Verliefd op wat je niet krijgt

Sommige mensen worden bijna nooit verliefd. Ik hoor daar niet bij. Ik ben vaak verliefd geweest en ook verschillende keren op mannen die ik, achteraf bezien, niet eens leuk vond. Botte, onhandige jongens, maar ook beschadigde, sadistische mannen; niet in staat liefde te tonen door een complex van onzekere angstigheid. Mijn verliefdheid ging niet over zodra de hardvochtige neigingen bovenkwamen. Nee, mijn verlangen bleef. Sterker nog, die werd aangewakkerd door de dynamiek van de afwijzing.

Er was de man die ik te opdringerig vond. Op de avond dat we elkaar leerden kennen, trok hij een hand vol bloemen uit een bloembak voor een raam en gaf die aan mij omdat hij mij zo leuk vond. Hufterig, maar ook grappig. Ik begon hem pas echt leuk te vinden toen hij een paar weken wegging, zijn telefoon niet opnam en mijn berichten niet beantwoordde. In zijn afwezigheid werd ik steeds verliefder. Toen hij weer terug was en hij me met vileine humor bespotte en beledigde, bleef ik verliefd. Dit was niet de eerste en ook niet de laatste keer dat ik mezelf aanpraatte van iemand te houden die me denigreerde.

Animatie Jarre Venderbosch

Nu is niet iedere verliefdheid gepaard gegaan met kwetsende afwijzing, ik heb fijne relaties gehad, evenwichtige wederzijdse bevestiging.

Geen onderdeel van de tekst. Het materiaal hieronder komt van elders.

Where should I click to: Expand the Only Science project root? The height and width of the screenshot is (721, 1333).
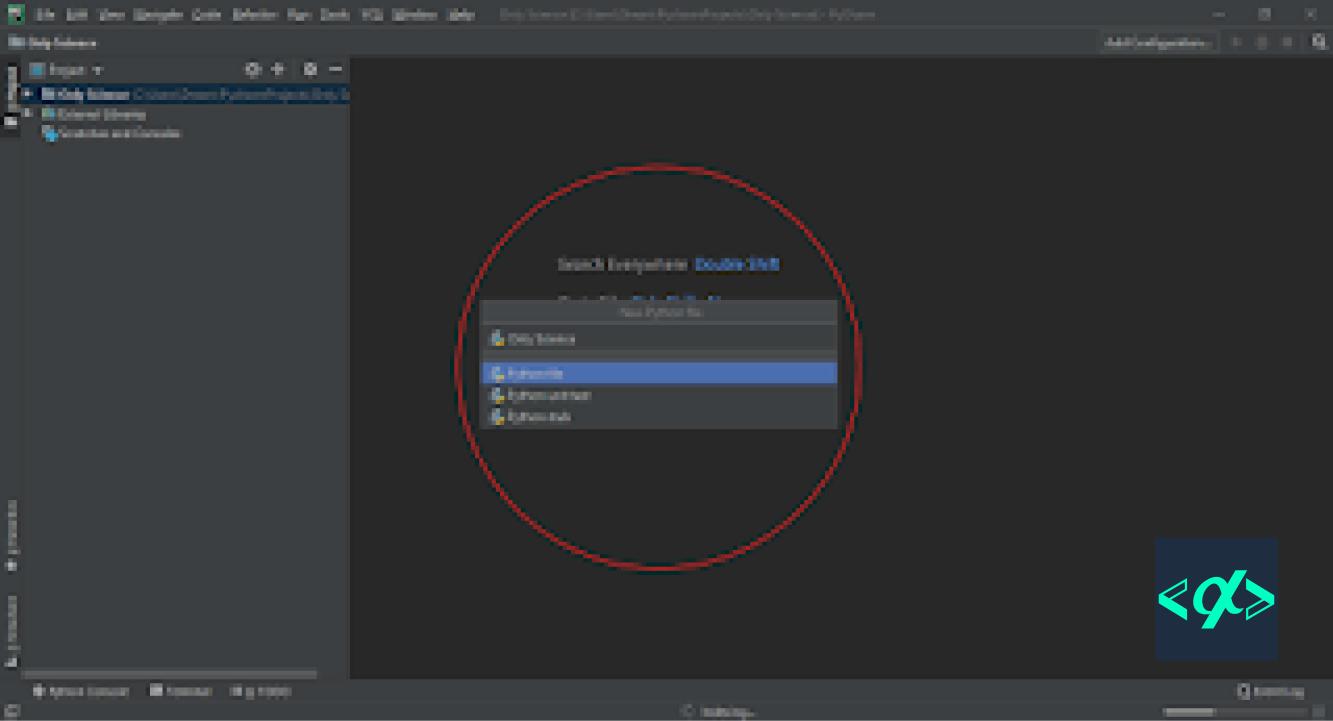(x=30, y=94)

Maar als ik terugkijk op mijn talloze verliefdheden, is het opvallend dat juist in de situaties waarin er sprake was van afwijzing en manipulatie, de verliefdheid onbedaarlijk en vernietigend opflakkerde.

Hoewel verliefdheid wordt verbeeld door roze wolken, hartjes, engelen en rozenblaadjes, weet iedereen dat zij ook een bron kan zijn van strijd, huiver en pijn. Ik beschouw mezelf als een sterke, onafhankelijke vrouw, maar ik heb me geheel afhankelijk gemaakt van de bevestiging van die ene persoon, die in sommige gevallen een vervelende, ziekelijke man was. Wat ik moeilijk vind te begrijpen, is dat ik altijd helder kon zien dat de minnaar in kwestie niet goed voor me was, maar dat dit mijn smachten niet beëindigde. Integendeel, hoe sterker ik me gemanipuleerd en afgewezen voelde, hoe heviger de liefdeshonger in me brandde. Ik zou willen begrijpen waarom afwijzing, onzekerheid en angst dat snakken juist voeden.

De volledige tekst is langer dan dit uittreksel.